HOW I FAILED TO LIVE UP TO MY EXPECTATION
|Offering Marchang, before match|
It was on the 29th day of tenth month in Bhutanese calendar that the lomba/lombo is celebrated every year. It is celebrated in western part in the places of Haa and Paro. The specialty of the occasion is the preparation of our traditional diet called ‘Hapi Hoentey’, which is a cluster of well-prepared vegetable ingredients enclosed inside flour baked cover. As far as our community is concerned, we prepare it on the day itself and consume it during the night. The people consider starting journeys, giving away belongings, dying etc. on the eve of lomba is not a good practice. A small depiction of human being (known as luee) is baked from flour and sent outside with all the ill lucks casted on it with wishes from all family members at dusk with whistles and traditional shouts. The celebration is stretched for three days. The occasion is usually marked by playing traditional games like archery, khuru and rarely other games. While men play the game, women back at home prepare traditional drinks.
This year (2010) too, the lomba was marked with an archery match amongst ourselves and few invitees. I was a bit excited even though I was at the college appearing for my semester papers. I imagined how the game could be made lively and a memorable one. The comprehensive plans were discussed days before. All the players gathered for ground preparation the day before with lots of enthusiasm. The flags were hosted, short grasses were trimmed further for the sake of pleasant view, the players were encouraged and housewives were brainwashed to prepare tea for players and other necessary arrangements.

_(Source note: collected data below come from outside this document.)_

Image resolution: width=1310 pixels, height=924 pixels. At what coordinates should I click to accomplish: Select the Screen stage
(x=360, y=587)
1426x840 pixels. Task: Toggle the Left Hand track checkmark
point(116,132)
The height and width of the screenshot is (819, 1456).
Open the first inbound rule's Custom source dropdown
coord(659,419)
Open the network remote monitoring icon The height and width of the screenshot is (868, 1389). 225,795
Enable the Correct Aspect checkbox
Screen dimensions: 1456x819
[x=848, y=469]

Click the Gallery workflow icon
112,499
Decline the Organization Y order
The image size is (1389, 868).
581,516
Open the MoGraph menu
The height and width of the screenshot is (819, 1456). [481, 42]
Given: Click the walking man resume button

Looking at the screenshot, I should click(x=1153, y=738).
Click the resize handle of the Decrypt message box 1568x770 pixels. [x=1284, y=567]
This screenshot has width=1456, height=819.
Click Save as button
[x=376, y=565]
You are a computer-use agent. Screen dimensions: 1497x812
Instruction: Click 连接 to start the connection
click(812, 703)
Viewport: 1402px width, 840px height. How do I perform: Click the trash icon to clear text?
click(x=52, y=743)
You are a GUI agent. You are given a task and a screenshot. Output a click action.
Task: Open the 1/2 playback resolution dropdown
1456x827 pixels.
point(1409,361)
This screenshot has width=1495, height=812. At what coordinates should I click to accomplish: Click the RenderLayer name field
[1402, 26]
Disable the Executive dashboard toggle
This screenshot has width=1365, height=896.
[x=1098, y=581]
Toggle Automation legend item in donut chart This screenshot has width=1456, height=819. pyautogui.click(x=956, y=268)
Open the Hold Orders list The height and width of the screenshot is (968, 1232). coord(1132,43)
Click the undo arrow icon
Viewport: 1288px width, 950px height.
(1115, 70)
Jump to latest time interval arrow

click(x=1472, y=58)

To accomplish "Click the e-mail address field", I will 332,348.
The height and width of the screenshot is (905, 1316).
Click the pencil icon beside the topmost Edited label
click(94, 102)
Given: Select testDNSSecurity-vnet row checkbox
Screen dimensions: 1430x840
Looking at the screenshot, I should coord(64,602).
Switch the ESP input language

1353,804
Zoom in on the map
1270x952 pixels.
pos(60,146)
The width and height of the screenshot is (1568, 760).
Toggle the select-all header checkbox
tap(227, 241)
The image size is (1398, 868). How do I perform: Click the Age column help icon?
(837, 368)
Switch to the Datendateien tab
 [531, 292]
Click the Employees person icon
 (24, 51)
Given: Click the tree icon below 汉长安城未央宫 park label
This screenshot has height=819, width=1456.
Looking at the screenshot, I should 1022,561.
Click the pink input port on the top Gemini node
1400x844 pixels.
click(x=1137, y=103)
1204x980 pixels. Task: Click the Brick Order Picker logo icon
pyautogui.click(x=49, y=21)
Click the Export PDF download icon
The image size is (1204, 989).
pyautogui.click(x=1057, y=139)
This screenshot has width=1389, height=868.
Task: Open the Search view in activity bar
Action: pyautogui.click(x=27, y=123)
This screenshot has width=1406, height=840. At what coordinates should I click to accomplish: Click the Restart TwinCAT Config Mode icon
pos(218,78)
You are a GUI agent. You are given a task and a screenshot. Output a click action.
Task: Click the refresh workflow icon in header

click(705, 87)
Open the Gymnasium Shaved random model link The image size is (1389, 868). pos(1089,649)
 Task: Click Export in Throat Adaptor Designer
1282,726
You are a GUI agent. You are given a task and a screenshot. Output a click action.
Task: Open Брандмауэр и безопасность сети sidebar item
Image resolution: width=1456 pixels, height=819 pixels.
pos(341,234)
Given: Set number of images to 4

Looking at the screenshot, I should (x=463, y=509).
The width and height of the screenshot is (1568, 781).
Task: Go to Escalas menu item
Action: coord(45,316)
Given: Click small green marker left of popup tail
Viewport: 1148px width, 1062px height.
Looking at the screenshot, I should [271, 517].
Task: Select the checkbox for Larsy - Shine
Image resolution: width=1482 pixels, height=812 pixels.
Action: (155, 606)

While I was coming from college by bus, I spotted a few elderly friends including my father in the archery play ground about to shoot the first shot. Instead of going home, I got off from the bus with my luggage and joined them. Everybody laughed at me for the eccentricity I have shown under the garb of sheer love for the game. I could rarely hit the target which are placed 145 meters away. I told myself that little more practice is needed to bring out best from me. I practiced for two days before the day; my head was full of confidence as I am one of the experienced players. I started playing on compound bow since the fall of 2003 and I have been a regular player ever since.
On the D-day we gathered at 7:30am for breakfast in the playfield. The game started at 8:00 am with a traditional marching ceremony which is believed to appease so called protective deities and evade ill luck of the day. I started the day with the hope for highest hit (karey) as I have done on other occasions in previous years. The game went on smoothly with our team leading the score. The game will be over when either of the teams reaches 25 points. There were no stakes but only Nu.100 per game as bet. There was tea and refreshments served by the housewives of the players on regular intervals. I was still calculating the numerous hits from my uncle and guest player (lieutenant) and was aiming for the preset hope, i.e. highest karey. It was just before lunch that I hit a single karey but unfortunately that one was neutralized by my uncle’s karey.
The lunch break was over and we resumed the game. The few rounds were over without hitting but the preset hope sprung eternal in my mind. I thought that it was time for me to try for double hits (dobji) continuously for several rounds in order to outpace the highest hitters on the scoresheet, who already crossed dozens. I was still not convinced that I was one of the lowest hitter with only one tail (dhar) hanging. In the last few rounds, I tried shooting with different bows hoping to produce a miracle but it got worse. There was much deviation from what I usually do and hoped for since few months back.
The time was 5:00pm, the game was over with me being the lowest hitter……..huh. I was very tired the whole day running after my team mates’ arrows, cheering up, encouraging them and singing when they hit the target. We decided that the game will be continued the next day. The quote, “Hope springs eternal in mind” touched my heart and I hoped for the same the following day with the notion that luck was not on my side and I will restore to my best form, the next day.
We returned home and I enjoyed dinner with my family members. It was around 10:30pm, my father’s phone rang and it was my cousin informing that the match cannot be played the next day as it coincided with the annual puja in one of the households in our community. All dreams then dozed off with me. That is how I ended being one of the worst players ever since I played archery. I still have the same hope to become the highest hitter and I am sure that the purchase of a new bow will realize my dream.